The Jargon File

The Jargon File is a comprehensive compendium of hacker slang, the maintained primary lexicon of the programming subculture. The file describes itself as “a comprehensive compendium of hacker slang illuminating many aspects of hackish tradition, folklore, and humor.” It is not a dictionary written about hackers by outsiders; it is a document written by hackers about themselves, and it has been maintained by them since the early 1970s.

The file grew out of the shared culture of the early time-sharing research labs. Its preface records that the collection began at Stanford in 1975, drew heavily on the slang of the MIT and Stanford AI labs, the PDP-10 culture, and similar communities, and was passed around the ARPANET as a living text that anyone connected to that world could add to. The entries cover technical jargon, in-jokes, naming conventions, and capsule cultural history all in one place.

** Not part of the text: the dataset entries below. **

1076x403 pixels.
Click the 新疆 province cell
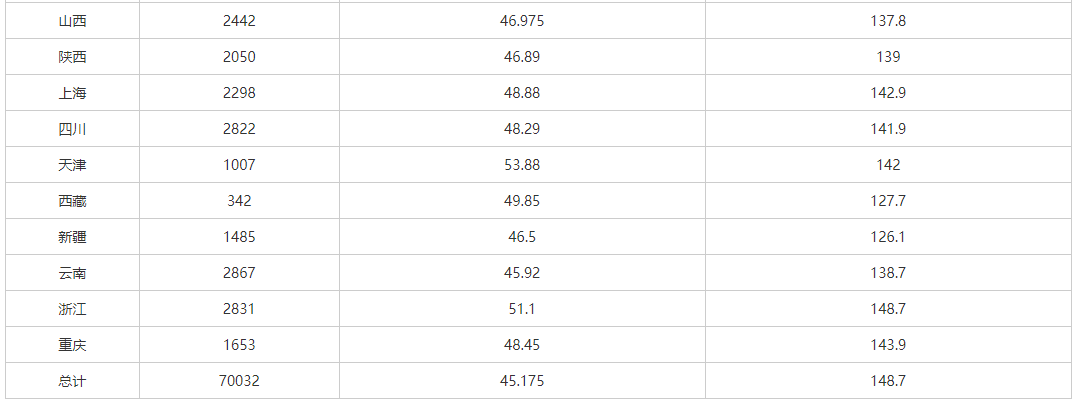coord(72,237)
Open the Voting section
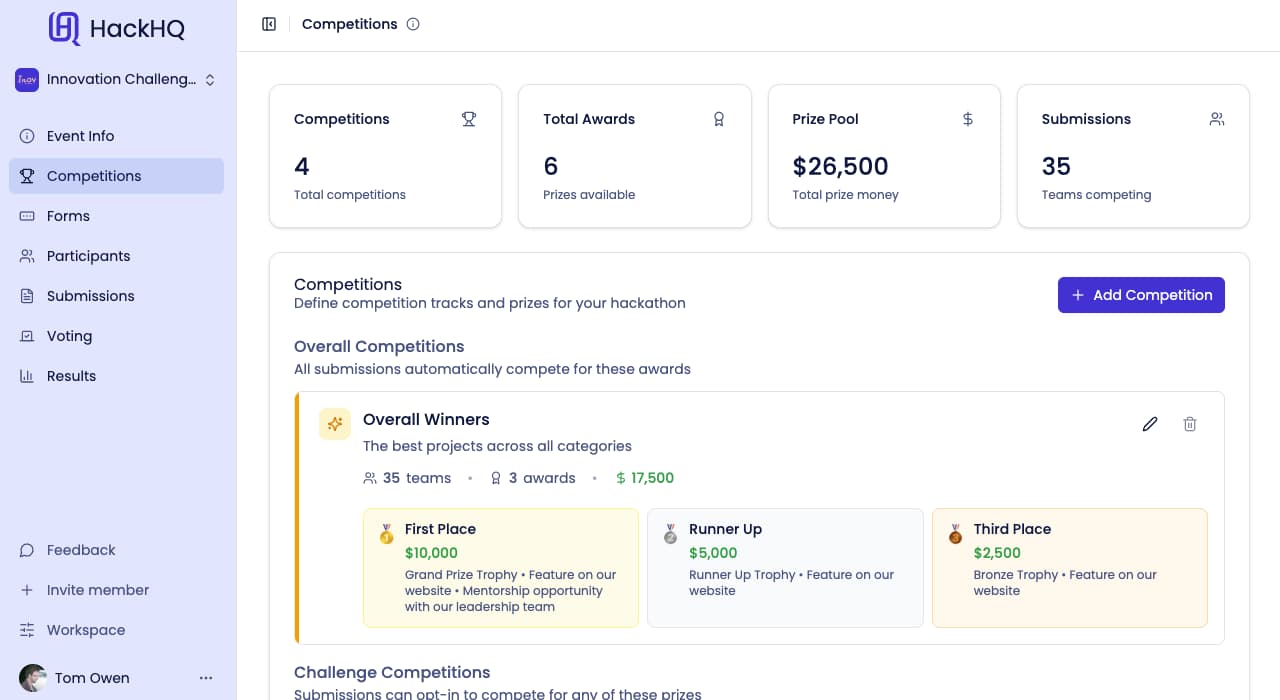The width and height of the screenshot is (1280, 700). 69,336
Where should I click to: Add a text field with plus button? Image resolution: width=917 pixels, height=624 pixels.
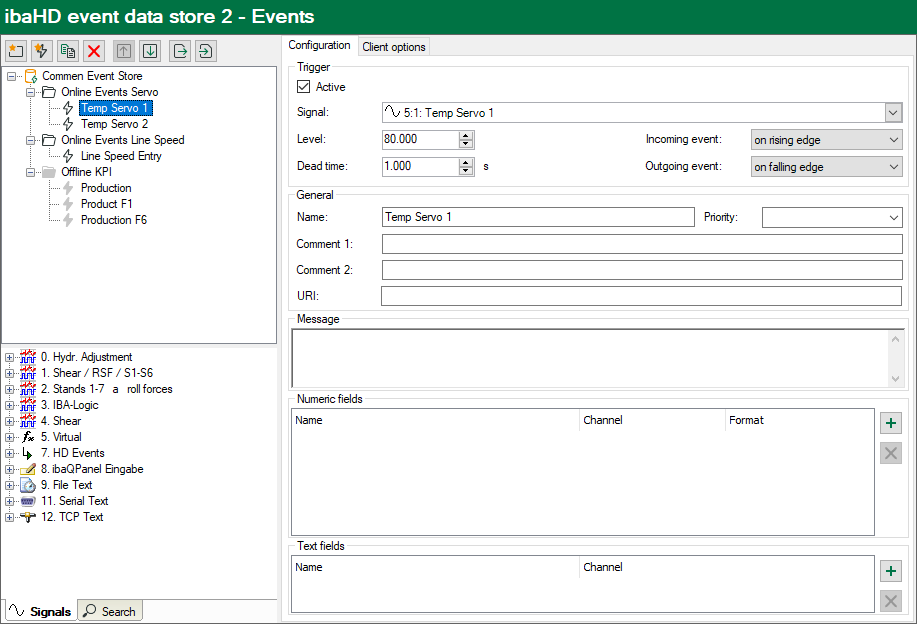pyautogui.click(x=890, y=571)
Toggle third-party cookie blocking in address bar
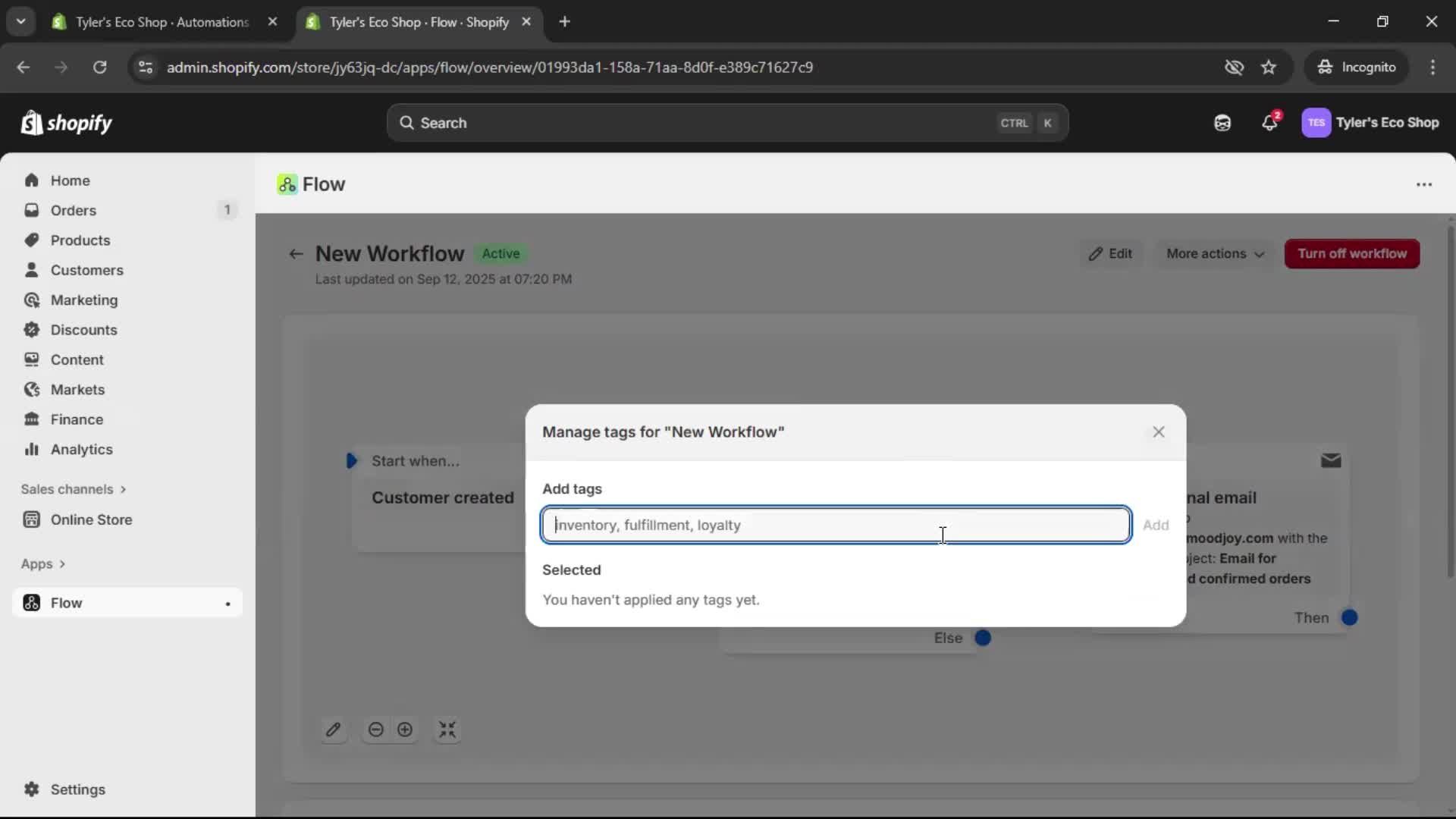This screenshot has height=819, width=1456. coord(1235,67)
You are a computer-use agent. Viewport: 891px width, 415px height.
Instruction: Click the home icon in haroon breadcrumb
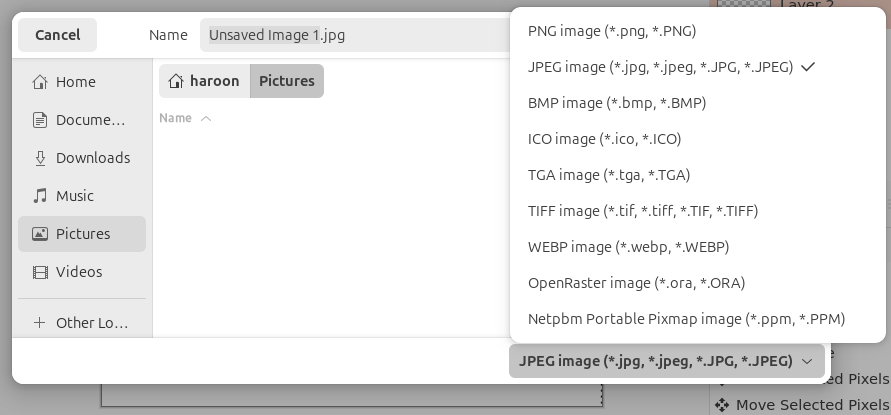177,81
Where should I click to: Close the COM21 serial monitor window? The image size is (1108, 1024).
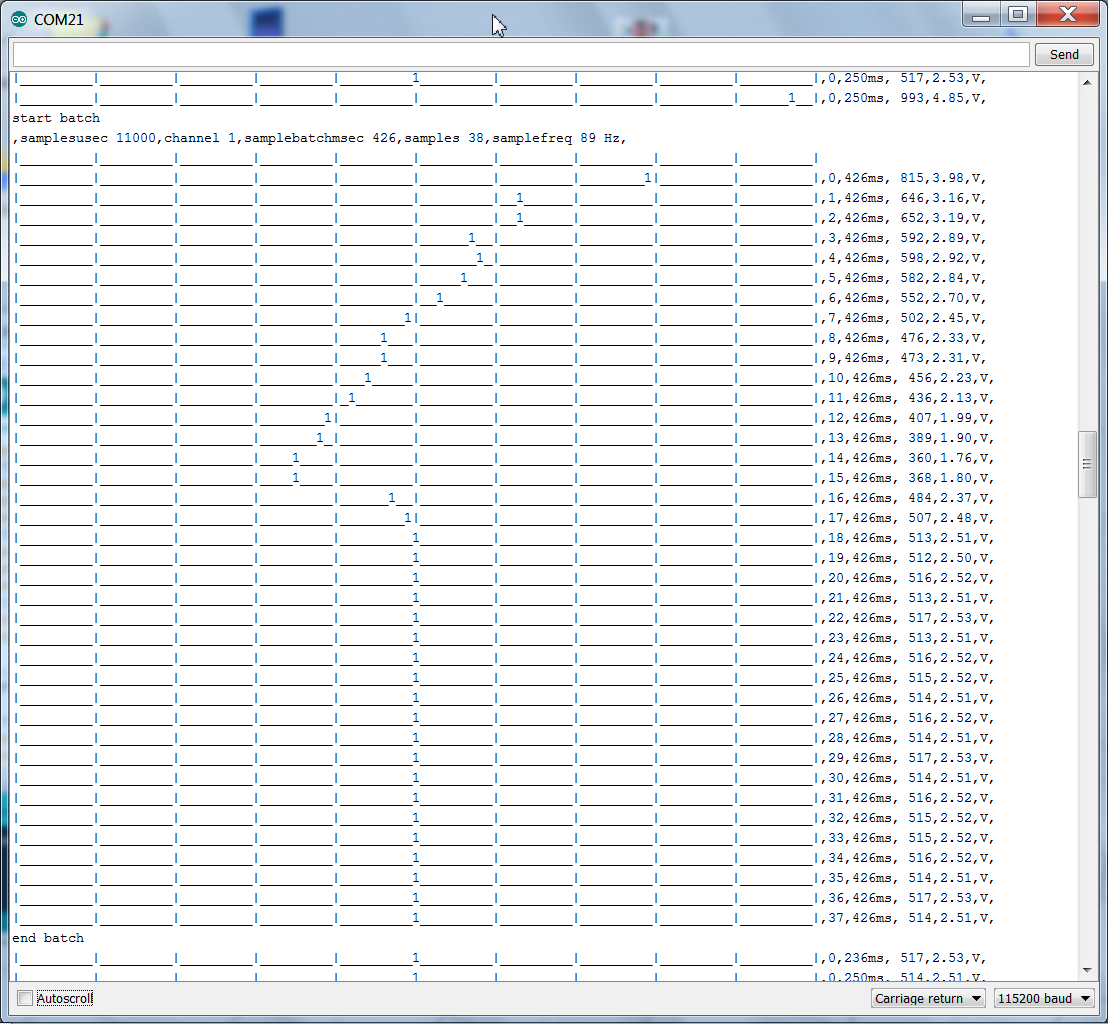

In print the File has appeared under more than one title. An early edition was published as “The Hacker’s Dictionary,” and a substantially expanded edition edited by Eric Raymond was published as “The New Hacker’s Dictionary.” Raymond has been the File’s principal maintainer in its modern online form, the version hosted at catb.org, while stressing that the work remains a community artifact rather than a single author’s invention.

Because it is written from inside the culture, the Jargon File is a primary source on how programmers talked and thought. Entries like “kludge,” “foo” and “bar,” “yak shaving,” and “hacker” itself are not neutral definitions but cultural self-portraits, complete with etymologies, usage examples, and editorial asides. The File records the meaning of “hacker” that the community defends: a clever and enthusiastic builder, not a computer criminal.

The File is also notable for documenting its own values. It defines and points to the hacker ethic, traces the lineage of the MIT and Stanford labs, and preserves jokes and traditions that would otherwise have vanished with the machines that hosted them. As a maintained, openly shared, hacker-authored lexicon, it stands as both a reference work and an artifact of the culture it describes.

Reading the Jargon File is one of the most direct ways to understand the texture of early programming culture: the playfulness, the precision about language, and the insistence that the word “hacker” is a badge of skill and curiosity rather than a synonym for intruder.